[Start of Attachment]
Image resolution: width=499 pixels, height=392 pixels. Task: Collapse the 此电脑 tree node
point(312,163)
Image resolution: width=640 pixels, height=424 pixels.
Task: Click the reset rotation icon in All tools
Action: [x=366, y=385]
[End of Attachment]
Exercise goal: Every word of the data above should be given again, exactly as it stands.

Exercise output:
Image resolution: width=499 pixels, height=392 pixels. Task: Collapse the 此电脑 tree node
point(312,163)
Image resolution: width=640 pixels, height=424 pixels.
Task: Click the reset rotation icon in All tools
Action: [x=366, y=385]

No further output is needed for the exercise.